Meistens bemerkt man es zu spät: Noch bevor man den Mückenstich spürt, ist es passiert. Dann juckt es, man möchte permanent kratzen – und macht es dadurch nur noch schlimmer. Im Handel gibt es unzählige Produkte, die schnelle Linderung versprechen, und der Volksmund kennt ebenso viele Hausmittelchen. Aber was bringt wirklich was? Womit hört das lästige Jucken nach dem Mückenstich auf?

Überhaupt: Warum jucken Mückenstiche eigentlich? „Die Gemeine Hausmücke injiziert einen Proteincocktail, der unsere Nervenendigungen etwas betäubt, das Gewebe lähmt und die Blutgerinnung herabsetzt, sodass die Mücke das Blut einsaugen kann“, erklärt Dr. Doreen Werner, Mücken-Expertin vom Leibniz-Zentrum für Agrarlandschaftsforschung (ZALF) in Müncheberg (MOL). „Erst wenn die Mücke mit der Aufnahme ihrer Blutmahlzeit fertig ist, lässt die Wirkung des Cocktails nach, und wir spüren ein Jucken an der Einstichstelle.“

Das ist besonders bei Kriebelmücken fies, weil die nicht eine Rein-raus-weg-Taktik fliegen wie die herkömmliche Mücke, die uns nachts den Schlaf raubt. „Die Gemeine Hausmücke ist wie alle Stechmücken ein Kapillarsauger. Sie saugt etwas Blut aus der Vene ab, zieht es nach oben wie bei einer Spritze. Die Kriebelmücke jedoch hat nicht so einen Stechrüssel. Sie ist ein Poolsauger, reißt die Haut mit ihren Mundwerkzeugen auf und muss warten, bis sich ein dicker Blutstropfen gebildet hat, den sie dann aufleckt“, erklärt die Expertin.
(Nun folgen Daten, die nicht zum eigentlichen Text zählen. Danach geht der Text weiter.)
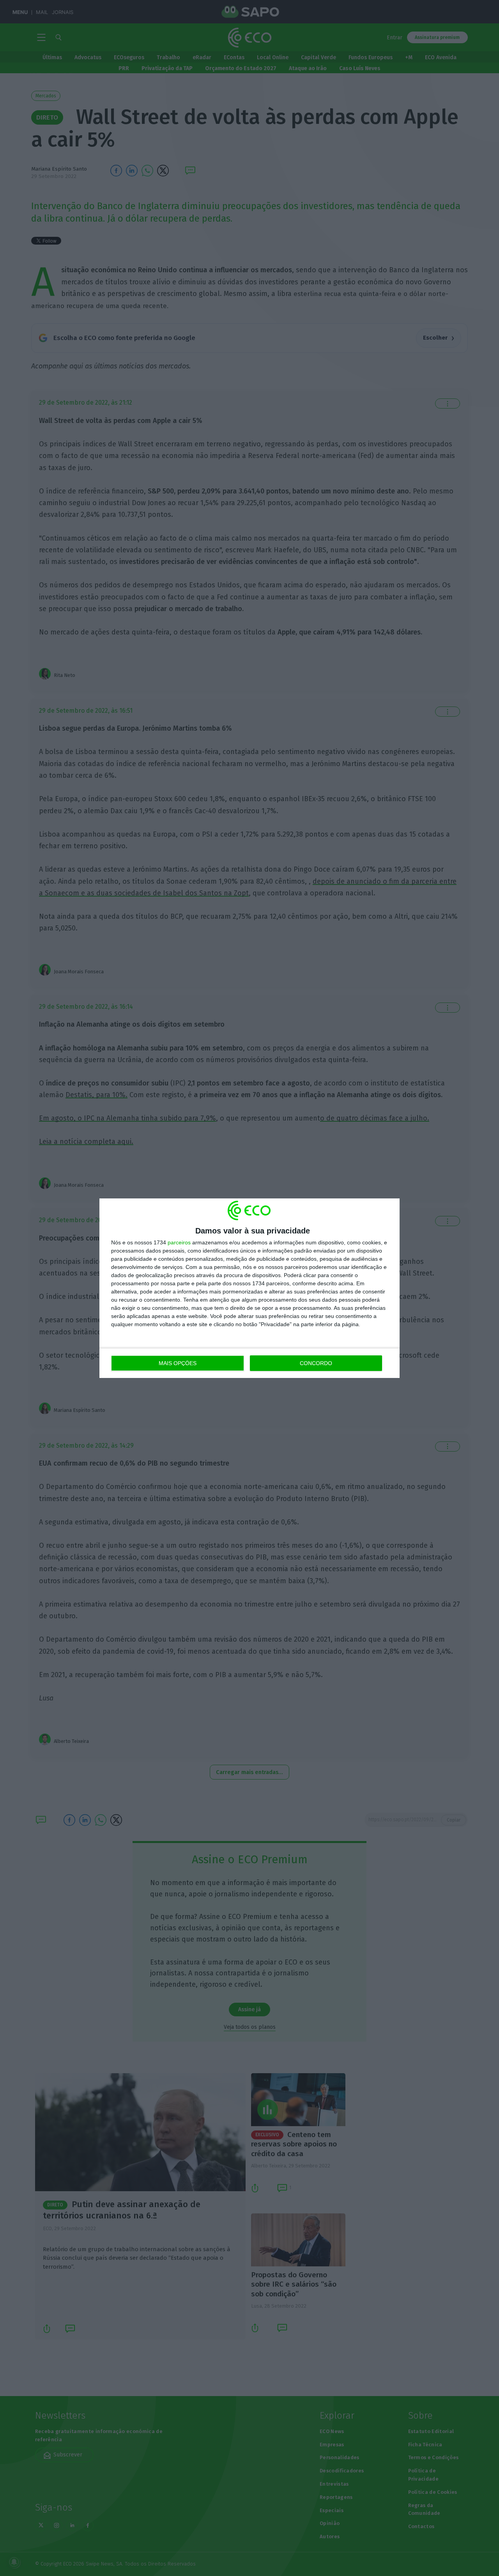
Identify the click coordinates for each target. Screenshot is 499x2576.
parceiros (179, 1242)
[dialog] (249, 1288)
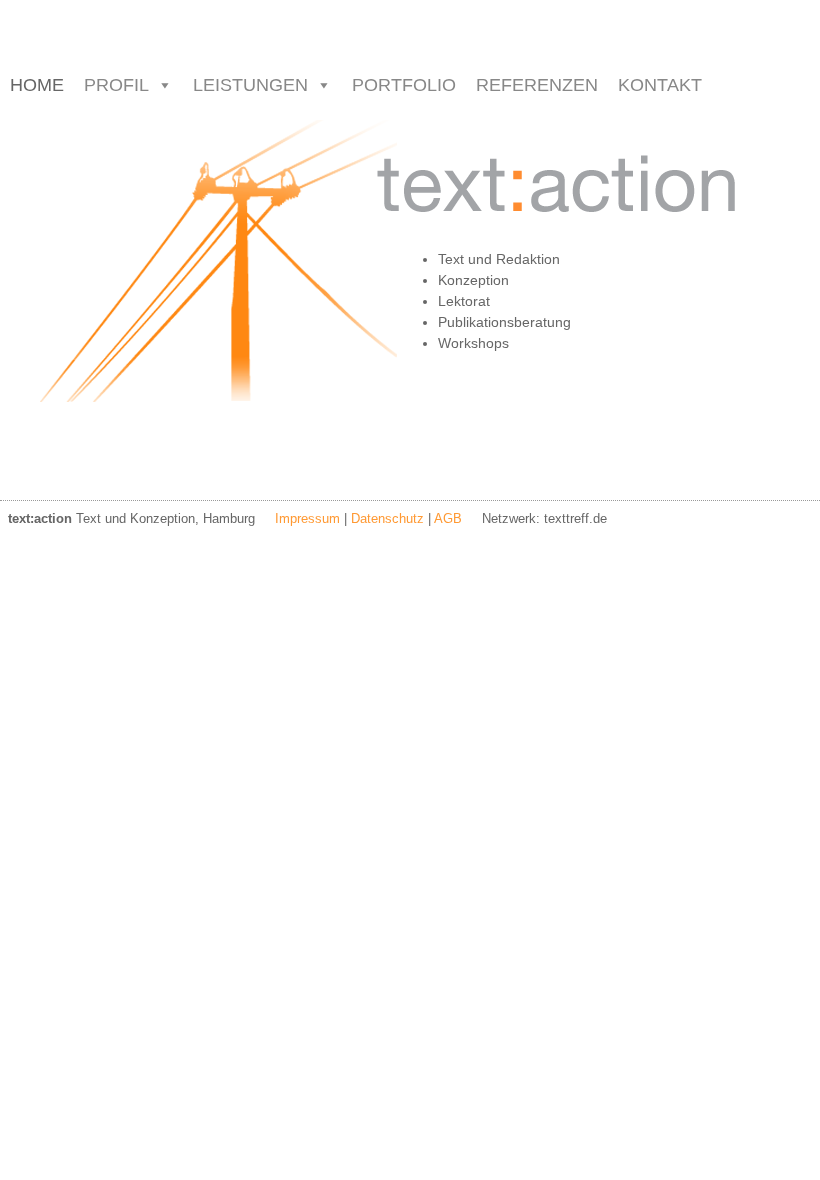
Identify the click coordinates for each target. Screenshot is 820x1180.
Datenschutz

Das Prozedere dauert meistens zwei Minuten, in denen wir aufgrund des zuvor injizierten Proteingemisches nichts spüren. „Unser Immunsystem reagiert dann aber auf den Cocktail und wir spüren einen Schmerz beziehungsweise das klassische Jucken. Bei Kriebelmückenstichen intensiver, weil der Cocktail für unser Immunsystem meist unbekannt ist“, so Dr. Doreen Werner.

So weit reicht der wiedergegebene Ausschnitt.